Quatre mois se sont écoulés et nous sommes entrés à la maison. Je me suis vite rendu compte que les petits changements t’affectaient énormément. Tu pleurais jour et nuit. Je voulais simplement te faire découvrir la nature, le soleil, le bonheur, les promenades en voiture, mais tu n’as jamais voulu. Évidemment, ce n’était pas de ta faute. N’oublie jamais que tu n’y es pour rien. Tu es un jeune garçon qui essayait de se faire comprendre.

Mais plus le temps passait, plus ton comportement était imposant et ton petit corps en souffrait. J’étais épuisé. Je n’en pouvais plus. Séparée de ton papa, je ne pouvais plus y arriver seule. Je ne pouvais plus vivre sachant que ton trouble de l’attachement allait nous nuire à tous les deux. Je devais prendre la décision de te laisser partir vivre chez ton père. Je savais qu’il allait pouvoir t’aider encore plus moi.

J’ai consulté. J’ai crié à l’aide. Mais personne n’y a cru et voilà qu’il y a bientôt deux ans, tu as quitté le nid familial. J’aurais aimé qu’on nous entende, mon amour. J’aurais aimé que l’on me dise : « T’en fais pas maman, tout ira bien, nous allons trouver une solution! », mais ce n’est jamais arrivé malgré mes nombreuses actions. C’était inimaginable pour moi. La dépression m’a amenée dans un bas fond et je ne voyais plus le bout. Je devais remonter la pente, sachant que pendant un certain temps, je n’aurais plus la chance de te bercer, de t’endormir avec ma main dans tes doux cheveux. J’ai puisé une force je ne sais où. Je rêvais de te voir grandir épanoui et vivre comme un enfant doit le faire.

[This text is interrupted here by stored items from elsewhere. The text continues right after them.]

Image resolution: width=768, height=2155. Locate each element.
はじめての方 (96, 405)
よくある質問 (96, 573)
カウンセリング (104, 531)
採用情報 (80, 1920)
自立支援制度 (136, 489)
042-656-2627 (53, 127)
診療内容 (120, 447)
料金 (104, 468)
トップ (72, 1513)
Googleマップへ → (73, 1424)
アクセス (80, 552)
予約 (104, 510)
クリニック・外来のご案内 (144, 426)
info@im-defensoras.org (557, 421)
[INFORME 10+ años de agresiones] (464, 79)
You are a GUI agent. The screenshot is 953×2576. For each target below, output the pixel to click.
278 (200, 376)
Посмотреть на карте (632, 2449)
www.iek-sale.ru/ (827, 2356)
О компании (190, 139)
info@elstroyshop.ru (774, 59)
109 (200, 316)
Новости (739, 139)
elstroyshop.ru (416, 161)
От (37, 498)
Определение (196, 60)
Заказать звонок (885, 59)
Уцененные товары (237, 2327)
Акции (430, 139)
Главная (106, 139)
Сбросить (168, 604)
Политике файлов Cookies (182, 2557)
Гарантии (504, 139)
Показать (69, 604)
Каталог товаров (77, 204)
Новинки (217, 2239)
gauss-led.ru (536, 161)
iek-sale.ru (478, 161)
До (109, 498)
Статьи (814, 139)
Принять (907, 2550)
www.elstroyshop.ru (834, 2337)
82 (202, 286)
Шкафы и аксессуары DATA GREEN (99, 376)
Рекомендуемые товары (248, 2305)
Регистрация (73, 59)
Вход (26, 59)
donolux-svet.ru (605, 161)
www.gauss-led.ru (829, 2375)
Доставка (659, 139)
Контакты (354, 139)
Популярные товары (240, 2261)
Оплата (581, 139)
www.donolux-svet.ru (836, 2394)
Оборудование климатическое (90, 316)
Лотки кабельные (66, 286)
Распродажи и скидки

Je suis désolée de ne pas avoir été à la hauteur, mais sache que maman a tout fait pour te garder avec elle. Je suis désolée de ne pas avoir compris toute cette douleur que tu portais en toi.

Le temps s’est écoulé et nos retrouvailles sont merveilleuses. Le temps passé avec toi aujourd’hui me fait oublier ces souffrances que nous avons vécues tous les deux.

Je te vois sourire, profiter de la vie, découvrir chaque petite chose subtile de la nature. Rire aux éclats pour des petits riens. Mais mon dieu que cela m’apporte du velours à bien grosses doses dans mon cœur de mère.

Je n’ai peut-être pas été à la hauteur dans tes yeux d’enfant, mais il n’y a jamais personne qui a su t’aimer et qui t’aime comme une mère peut le faire.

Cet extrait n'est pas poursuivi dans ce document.